» DATA EXTRACTS
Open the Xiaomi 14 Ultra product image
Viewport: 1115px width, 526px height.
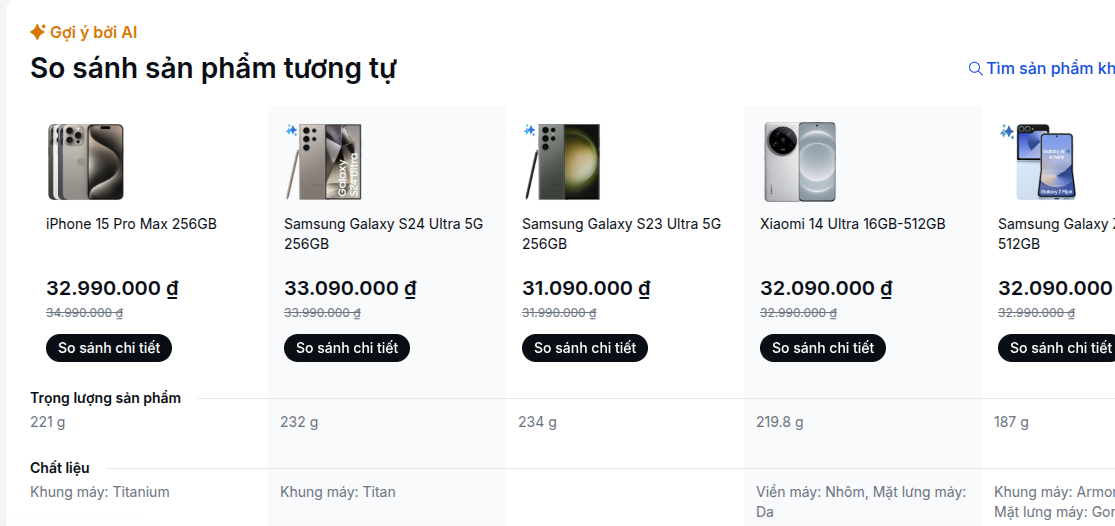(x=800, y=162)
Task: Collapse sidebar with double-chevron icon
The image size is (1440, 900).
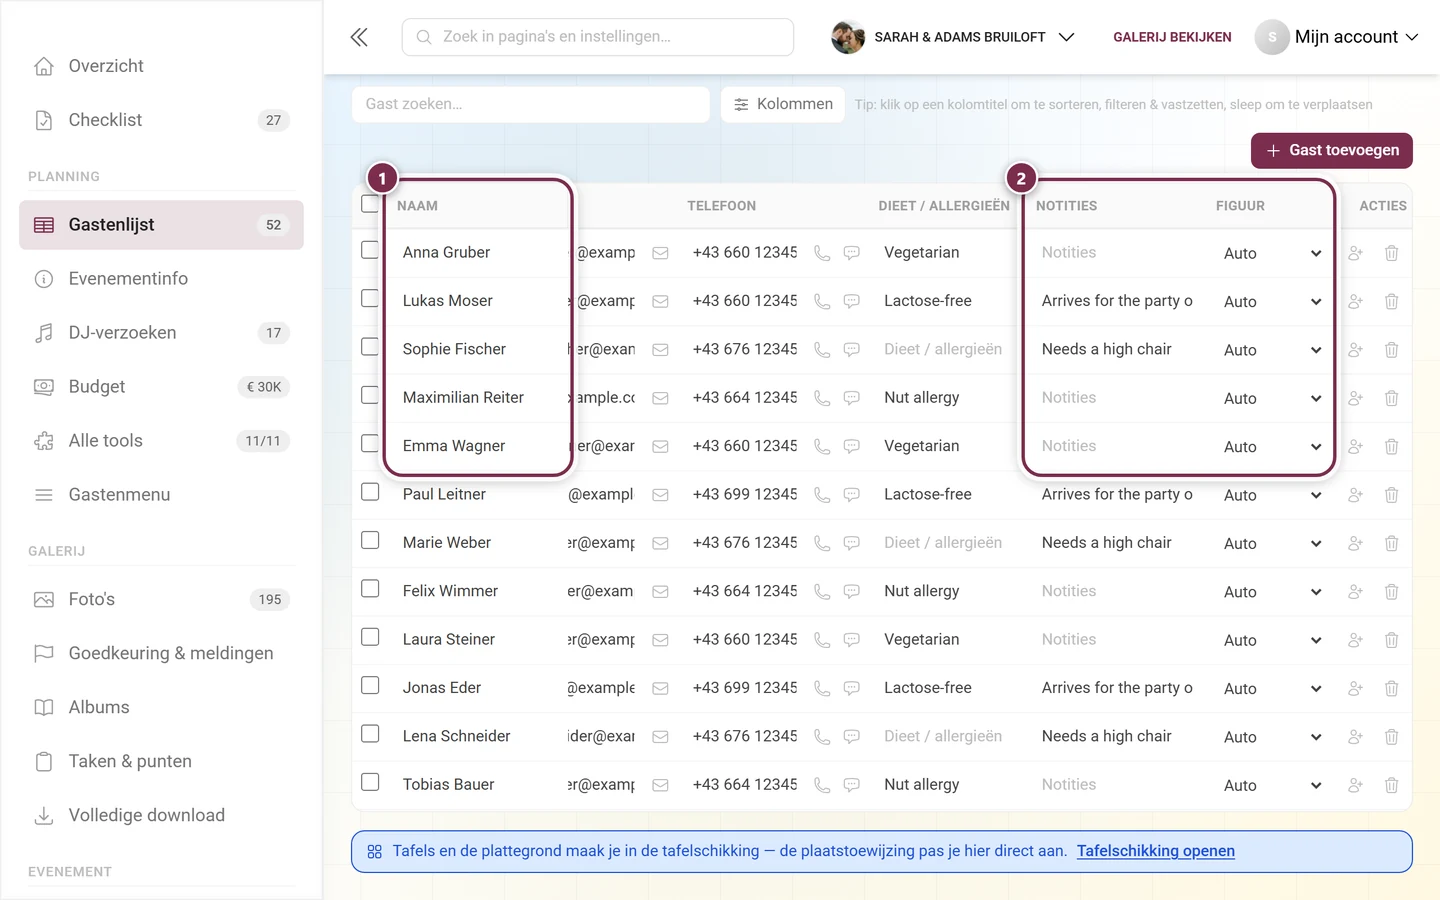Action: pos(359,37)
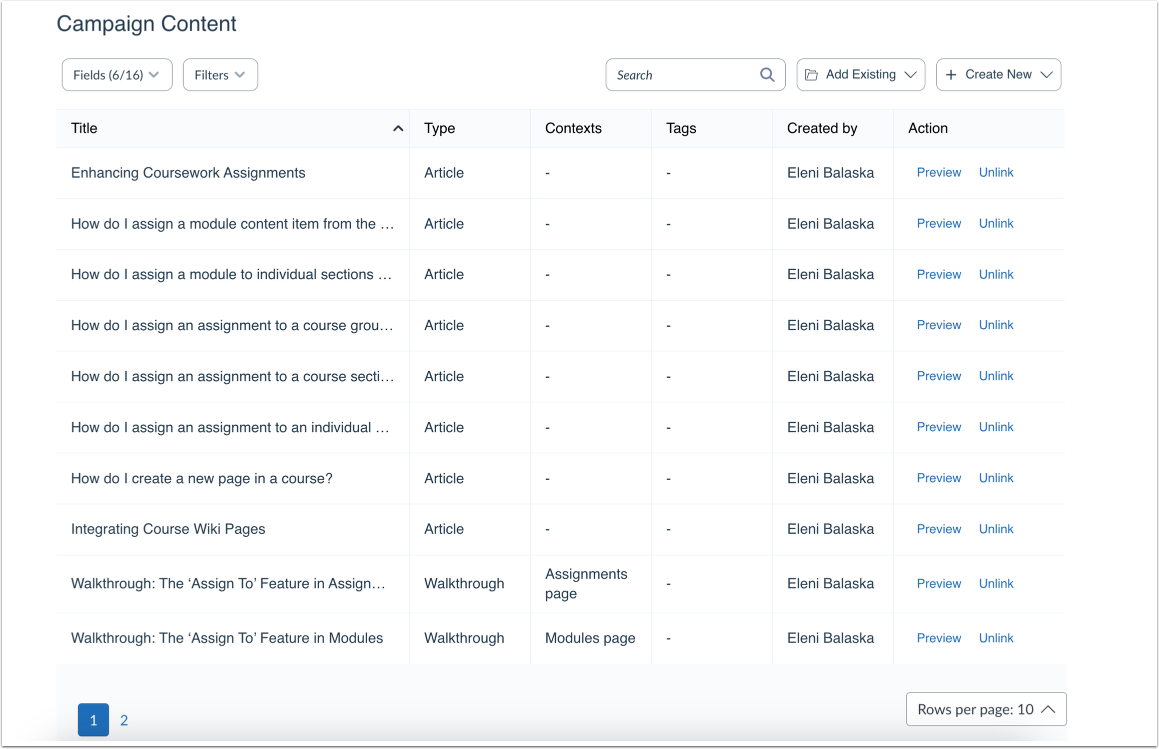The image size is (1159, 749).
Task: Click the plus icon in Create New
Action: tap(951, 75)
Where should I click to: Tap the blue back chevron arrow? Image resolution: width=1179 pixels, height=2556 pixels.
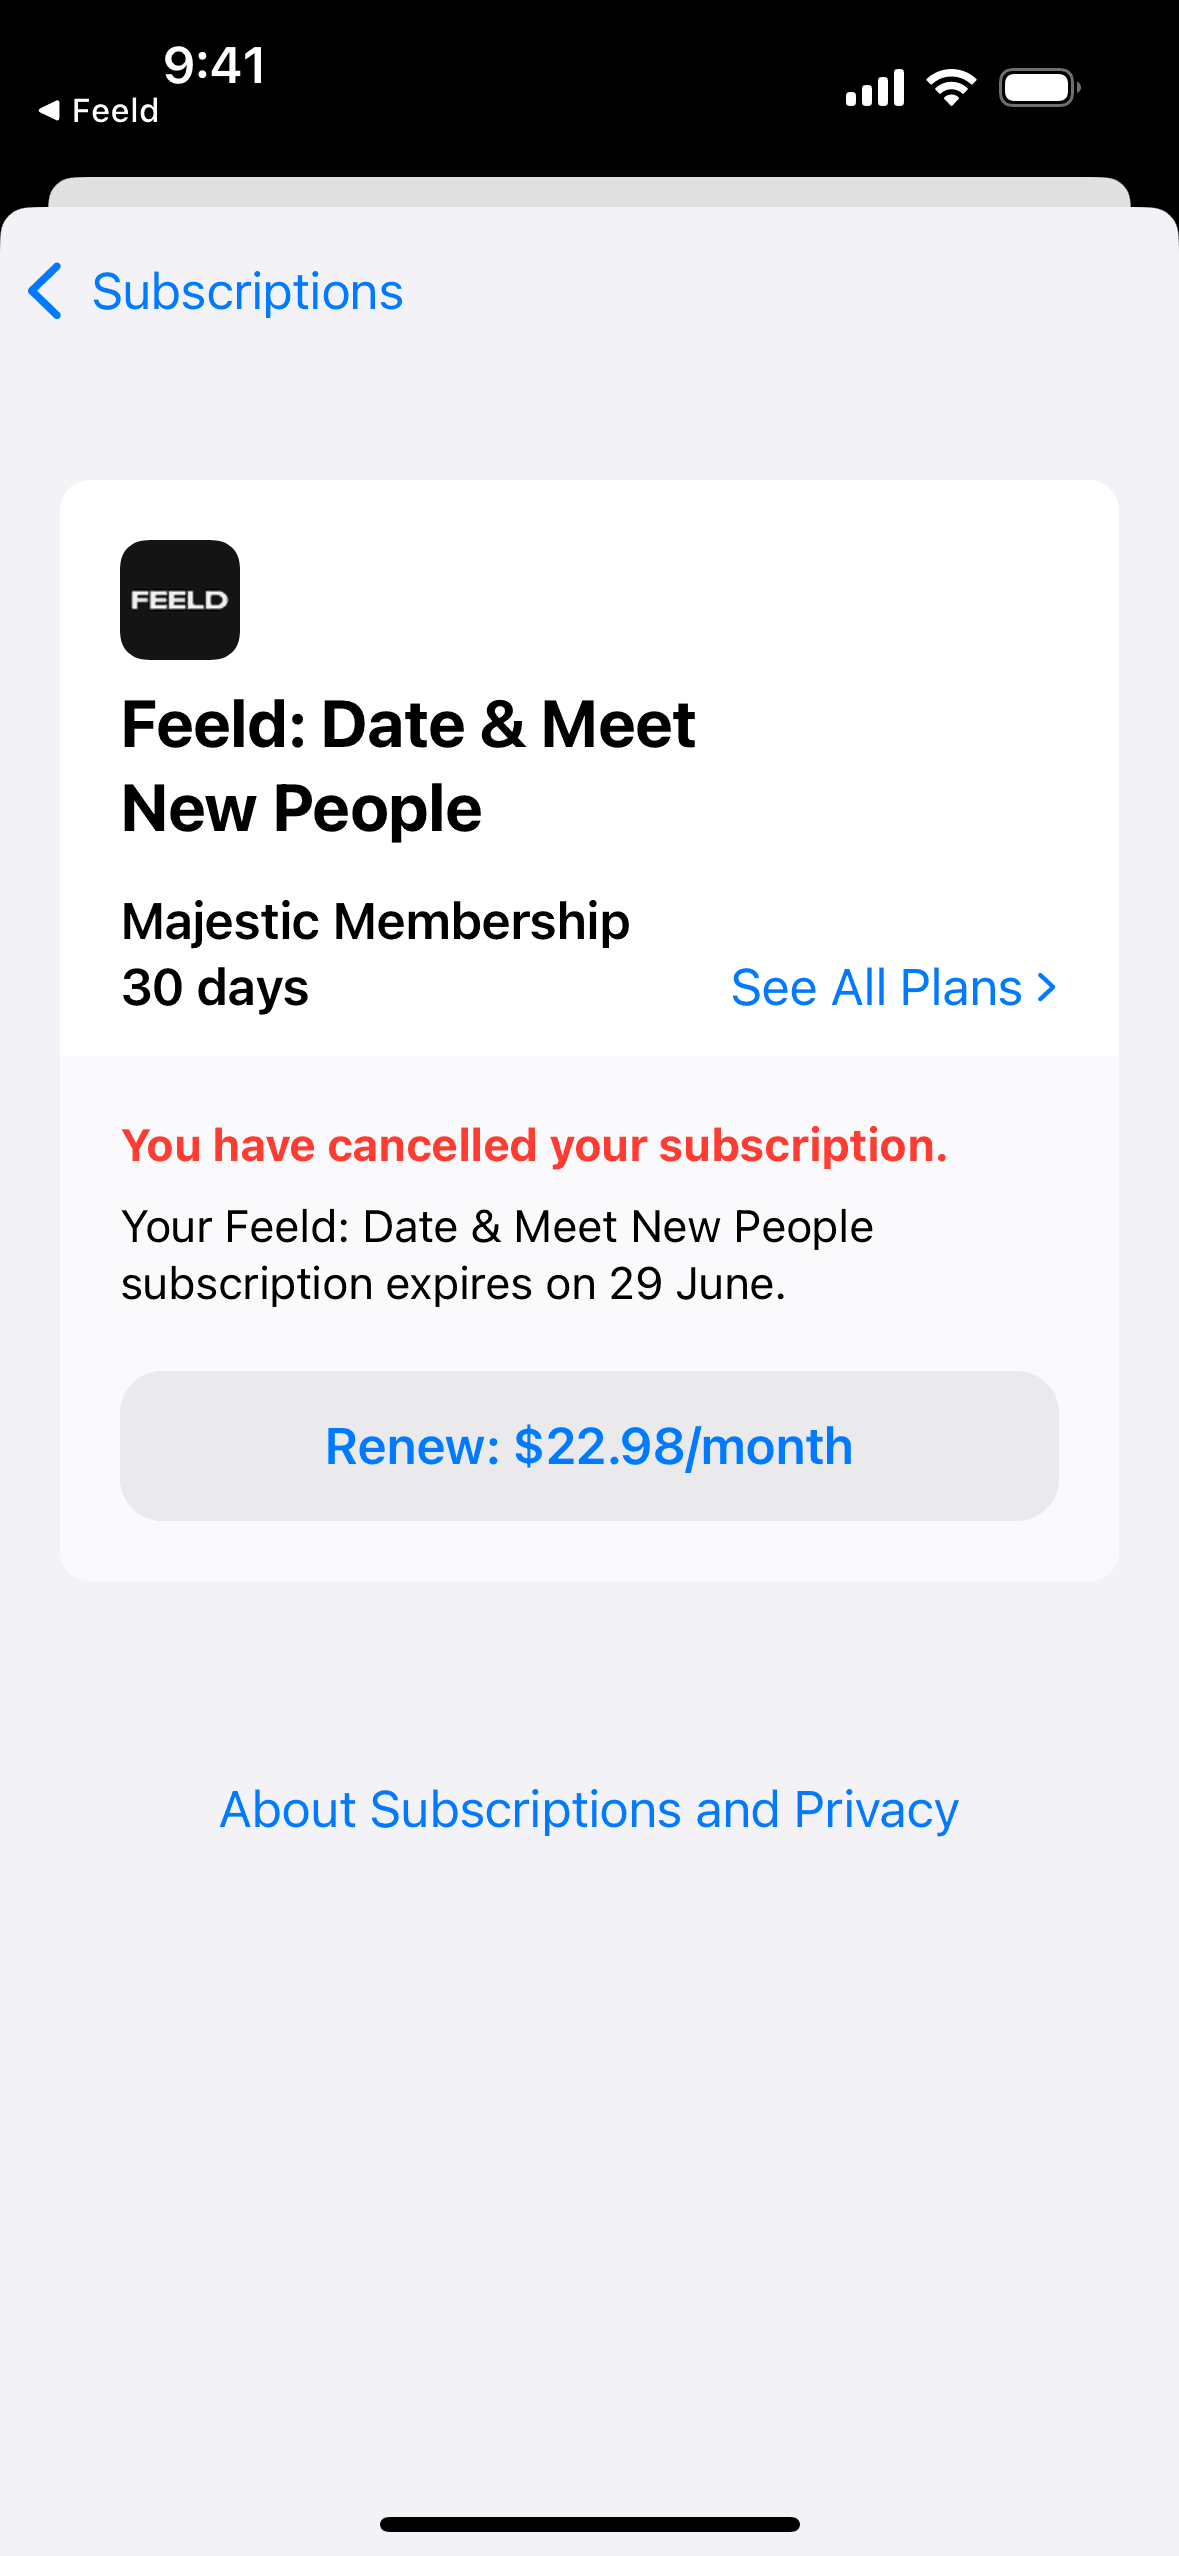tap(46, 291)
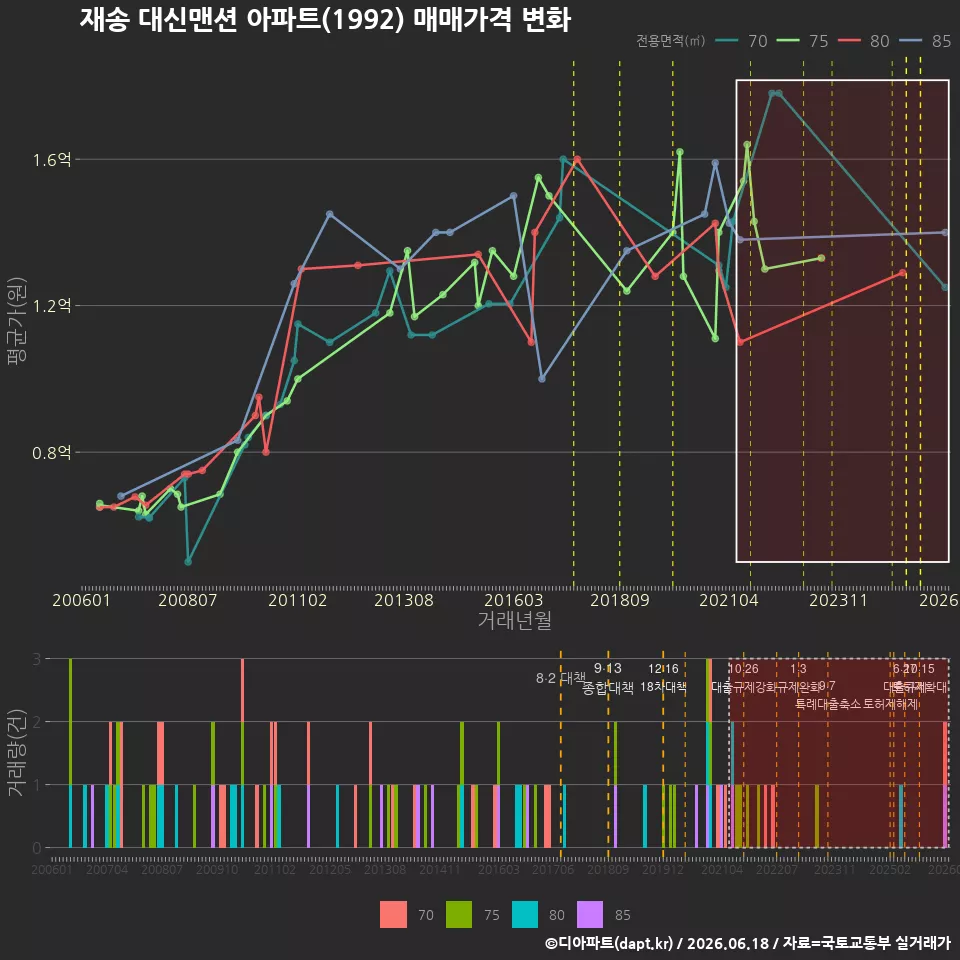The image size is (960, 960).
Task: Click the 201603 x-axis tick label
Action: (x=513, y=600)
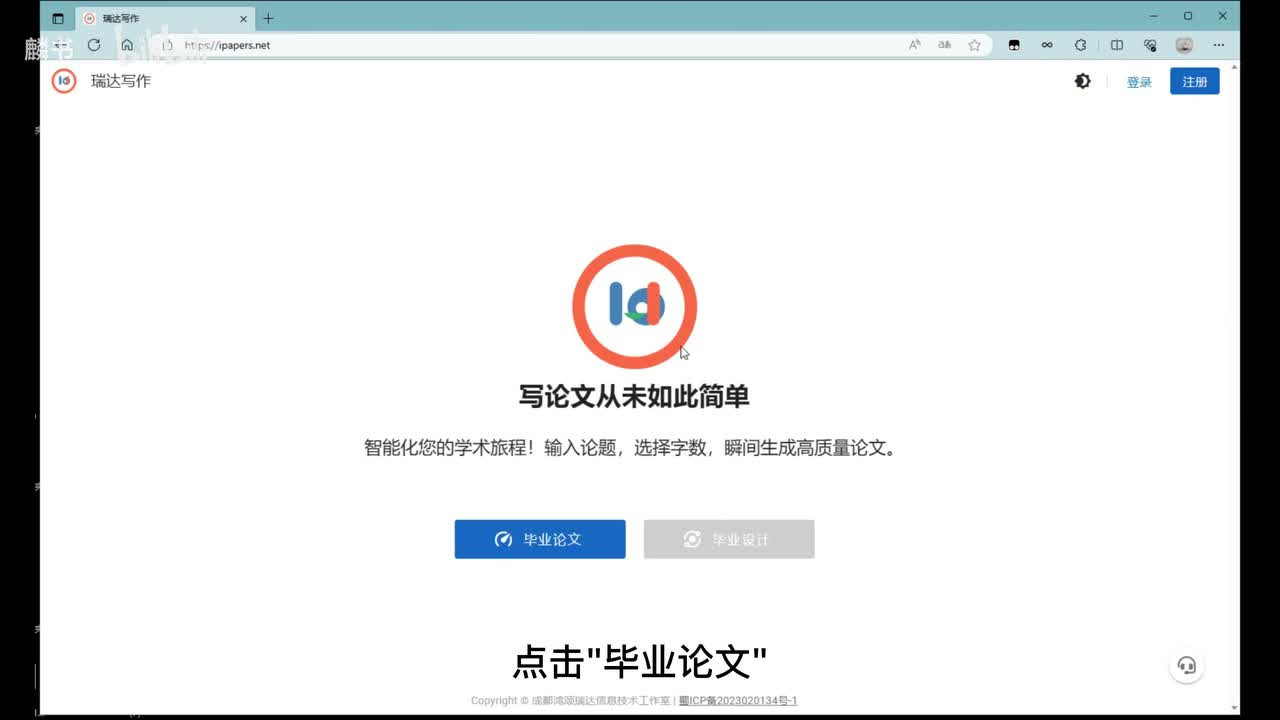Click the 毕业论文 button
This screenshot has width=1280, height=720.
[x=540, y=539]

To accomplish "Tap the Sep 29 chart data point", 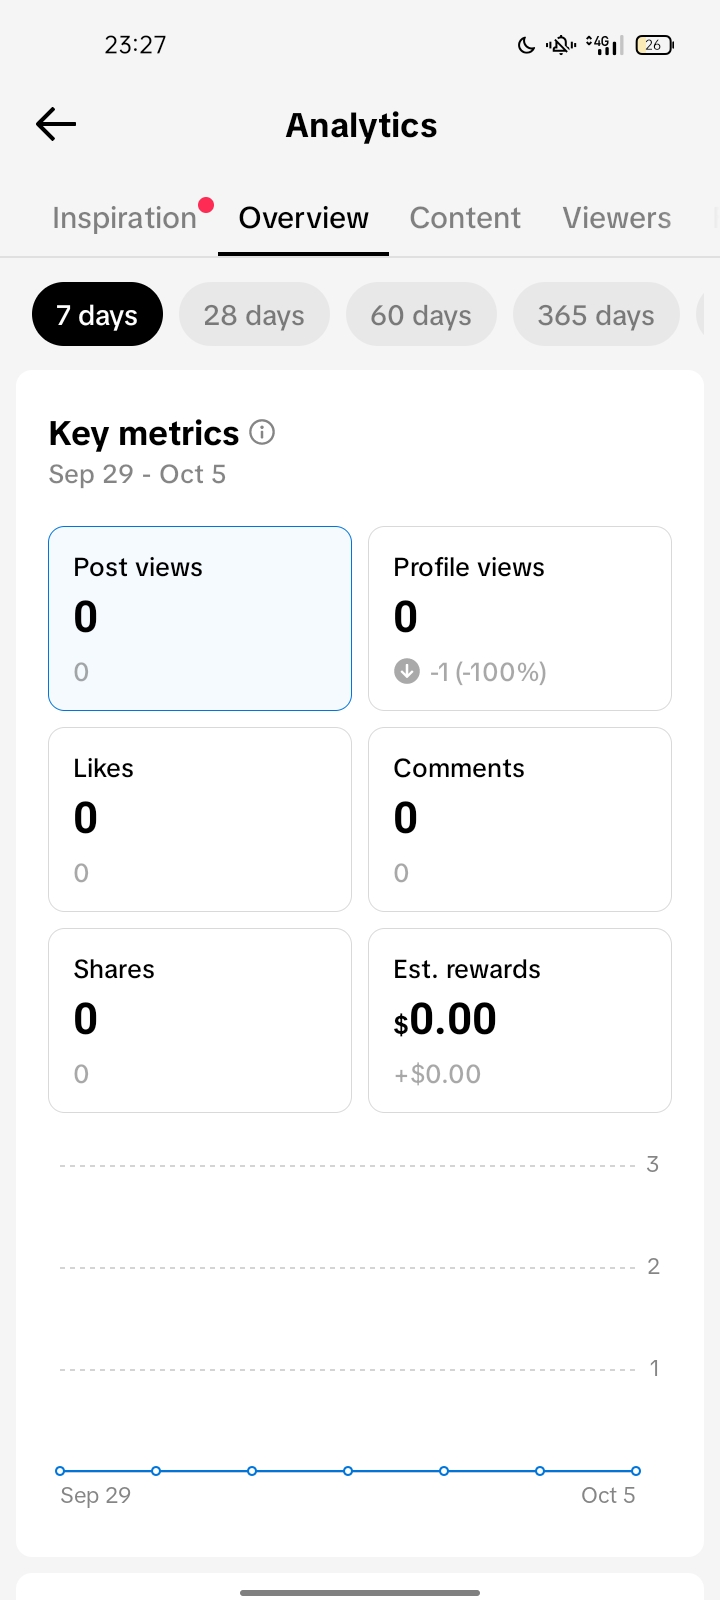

» TASK PROMPT
Which lines run from the one holding "Viewport: 1115px width, 526px height." through the end of the records? Reproduce them word for word, both ends included, with no pictures.

» ANSWER SPACE
Viewport: 1115px width, 526px height.
(x=800, y=162)
Task: Collapse sidebar with double-chevron icon
The image size is (1440, 900).
Action: pos(359,37)
The image size is (1159, 749).
Task: Click the plus icon in Create New
Action: tap(951, 75)
Where should I click to: Tap the blue back chevron arrow? Image resolution: width=1179 pixels, height=2556 pixels.
tap(46, 291)
The image size is (960, 960).
Task: Click the 201603 x-axis tick label
Action: (x=513, y=600)
Click the 毕业论文 button
This screenshot has width=1280, height=720.
[x=540, y=539]

To accomplish "Tap the Sep 29 chart data point", 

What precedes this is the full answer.